Udacity Project 4 - Data Lakes

Introduction

Sparkify's data and user population is growing rapidly and they need to move their data warehouse to a data lake. Currently, their data sits in S3, in a directory of JSON logs on user activity on the app, as well as a directory with JSON metadata on the songs in their app.

The goal of this project is to build an ETL pipeline that extracts Sparkify's data from S3, processes them using Apache Spark, and loads the data back into AWS S3 as Spark parquet files.

Schema for Song Play Analysis

Just like in previous projects for this course, we will be creating a star schema optimized for queries on song play analysis.
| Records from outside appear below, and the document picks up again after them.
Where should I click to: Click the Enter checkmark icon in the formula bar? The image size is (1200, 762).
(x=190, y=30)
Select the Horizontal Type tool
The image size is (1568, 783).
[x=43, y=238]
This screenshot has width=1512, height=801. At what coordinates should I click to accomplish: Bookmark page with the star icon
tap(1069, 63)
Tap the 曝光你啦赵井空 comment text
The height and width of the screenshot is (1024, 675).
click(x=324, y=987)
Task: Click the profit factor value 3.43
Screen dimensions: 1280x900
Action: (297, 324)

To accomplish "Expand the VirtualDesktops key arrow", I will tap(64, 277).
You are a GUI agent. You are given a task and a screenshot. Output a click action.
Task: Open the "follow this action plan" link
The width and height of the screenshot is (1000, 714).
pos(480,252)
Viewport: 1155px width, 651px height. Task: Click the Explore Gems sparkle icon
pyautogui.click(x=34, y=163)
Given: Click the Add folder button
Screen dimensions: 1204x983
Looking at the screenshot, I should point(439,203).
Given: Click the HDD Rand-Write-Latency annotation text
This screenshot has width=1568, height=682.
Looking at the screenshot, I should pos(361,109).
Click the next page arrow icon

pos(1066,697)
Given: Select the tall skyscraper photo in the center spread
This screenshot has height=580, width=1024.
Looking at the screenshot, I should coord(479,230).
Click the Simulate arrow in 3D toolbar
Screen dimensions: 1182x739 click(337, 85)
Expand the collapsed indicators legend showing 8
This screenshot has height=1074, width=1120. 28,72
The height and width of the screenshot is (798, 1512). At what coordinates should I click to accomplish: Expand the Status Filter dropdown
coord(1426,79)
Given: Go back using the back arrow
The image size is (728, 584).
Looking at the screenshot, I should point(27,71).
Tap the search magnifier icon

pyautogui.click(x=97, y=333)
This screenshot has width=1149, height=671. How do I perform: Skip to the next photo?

ETL (Extract, Transform, Load) Pipeline

  1. Load AWS credentials (dl.cfg)
  2. Read Sparkify data from S3
    • song_data: s3://udacity-dend/song_data
    • log_data: s3://udacity-dend/log_data
  3. Process the data using Apache Spark.
    • Transform the data and create five tables (see 'Tables' above)
  4. Load data back into S3

S3 Buckets

  • Bucket 1 (song_data): s3://udacity-dend/song_data
    • contains static data about artists and songs
  • Bucket 2 (log_data): s3://udacity-dend/log_data
    • contains user data (who listened what song, when, where, etc)

Tables

  • Fact Table: songplays: attributes referencing to the dimension tables
  • Dimension Tables: users, songs, artists and time table